Unipotent quantum minors $D_{u, w}^-(\lambda)$, defined using extremal vectors in highest/lowest weight modules, always lie in the dual canonical basis. Under the twist $\Theta_{w^{-1}}$, these minors permute compatibly: $$\Theta_{w^{-1}}(D_{u, w'}^-(\lambda)) = D_{w^{-1}w', w^{-1}u}^-(\lambda)$$ when $u, w' \leq w$ in the Bruhat order (Kimura et al., 2016).

4. Categorification and Quantum Cluster Algebras

The dual canonical basis is compatible with the quantum cluster algebra structure on $U_q^-(w)$. Specifically, the quantum cluster variables (and thus all quantum cluster monomials) coincide with explicit elements of the dual canonical basis up to scalar powers of $q$. The twist symmetries are compatible with this structure (Kimura et al., 2016).

From the viewpoint of categorification, this triangularity manifests as the filtration of standard modules by proper standard modules, for instance in quiver Hecke categorification (McNamara). In finite type, reverse-unitriangularity can be deduced from crystal-theoretic arguments.

5. Explicit Example: $\mathfrak{g} = \mathfrak{sl}_3$, $w=s_1s_2s_1$

For the longest element $w=s_1s_2s_1$:

• The PBW generators for $a = (a_1, a_2, a_3)$ are $$F(a,i) = f_1^{a_1} T_1(f_2)^{a_2} T_1T_2(f_1)^{a_3}$$.
• In $\mathfrak{sl}_3$, up to $q$-commutation relations: $$f_1^{a_1} (f_2 f_1 - q^{-1} f_1 f_2)^{a_2} f_2^{a_3}$$.
• The twist map exchanges $f_1 = T_1T_2(f_1)$ with $T_1(f_2)$ and, in general, $\Theta_{w^{-1}}$ carries dual canonical basis elements labeled by $a$ to those labeled by $a_{rev}$.
• This example concretely exhibits the general triangularity and twist-induced bijection between bases (Kimura et al., 2016).

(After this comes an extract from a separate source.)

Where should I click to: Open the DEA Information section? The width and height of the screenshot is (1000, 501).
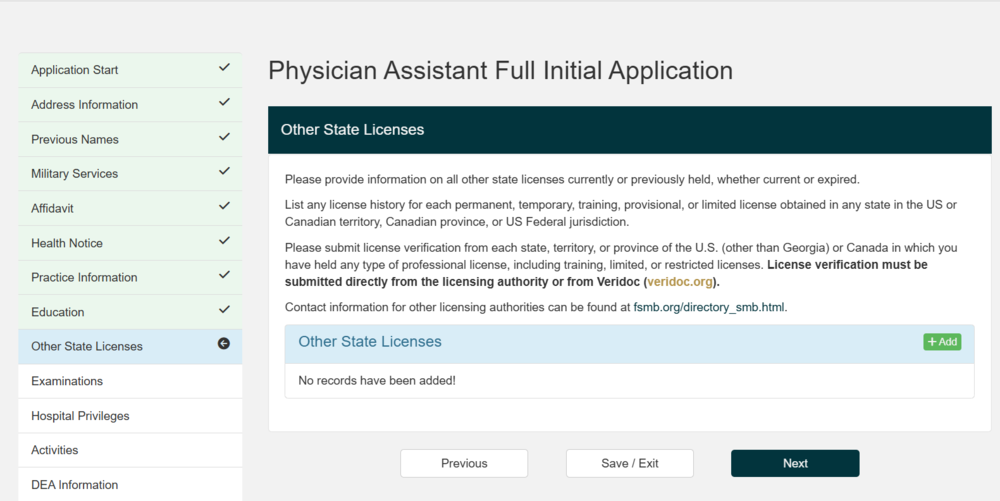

6. Summary Table: Structural Properties

Structure	Property/Characterization	Reference
Dual canonical basis	Unique bar-invariant basis with PBW-unitriangularity	(Kimura et al., 2016)
Quantum twist map	Bijection between dual canonical bases, reverses PBW indices	(Kimura et al., 2016)
Expansion of dual PBW basis	Upper unitriangular transition matrix in reverse lex order	(Kimura et al., 2016)
Unipotent quantum minors	Lie in dual canonical basis, permuted by twist	(Kimura et al., 2016)
Quantum cluster variables	Elements of dual canonical basis (up to $q$-power)	(Kimura et al., 2016)

The dual canonical basis thus provides a unifying algebraic and combinatorial structure within the representation theory of quantum groups and their subalgebras, encoding deep compatibility with cluster algebra structures, categorification, and symmetry via quantum twists.